> _The data_:
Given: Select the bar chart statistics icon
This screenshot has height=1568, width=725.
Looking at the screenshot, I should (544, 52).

--

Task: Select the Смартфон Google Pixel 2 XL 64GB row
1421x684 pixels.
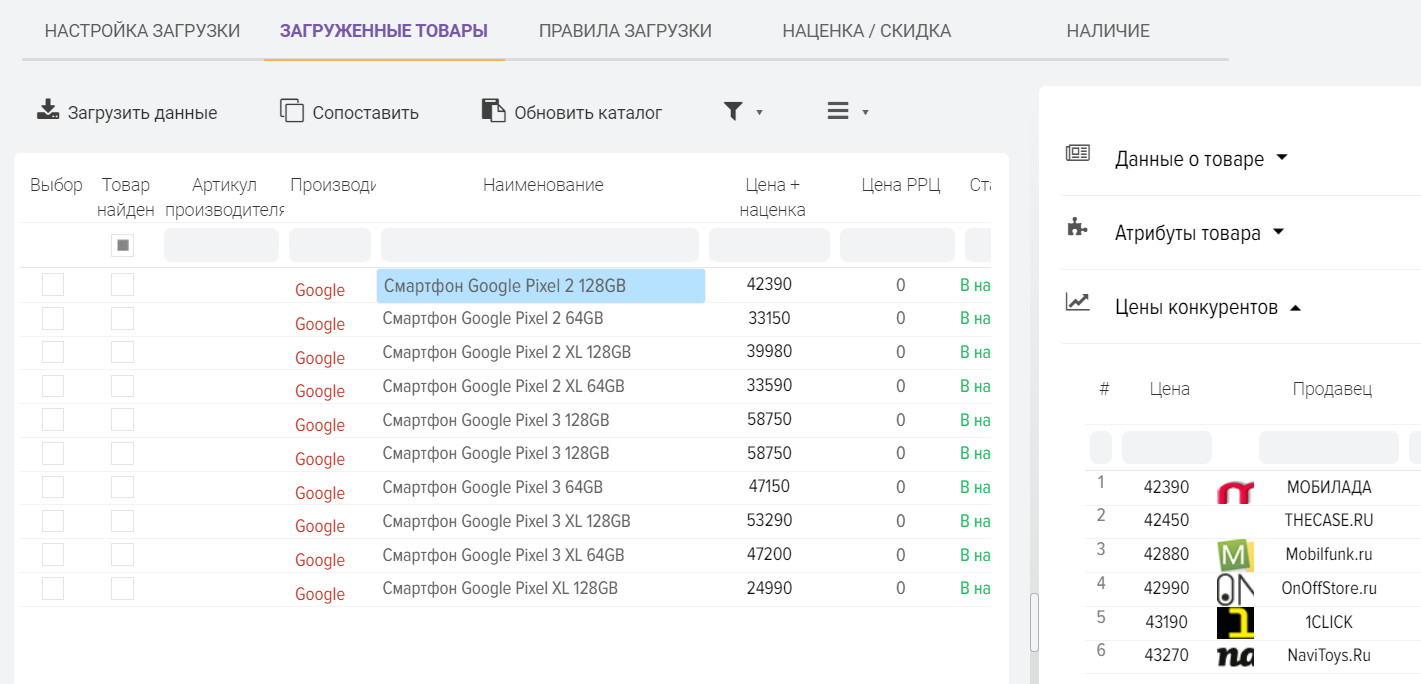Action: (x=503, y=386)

> _Aim of the exercise_: In the records, find every line that has the string "Select" and copy it.

> _Task response_:
Given: Select the bar chart statistics icon
Task: Select the Смартфон Google Pixel 2 XL 64GB row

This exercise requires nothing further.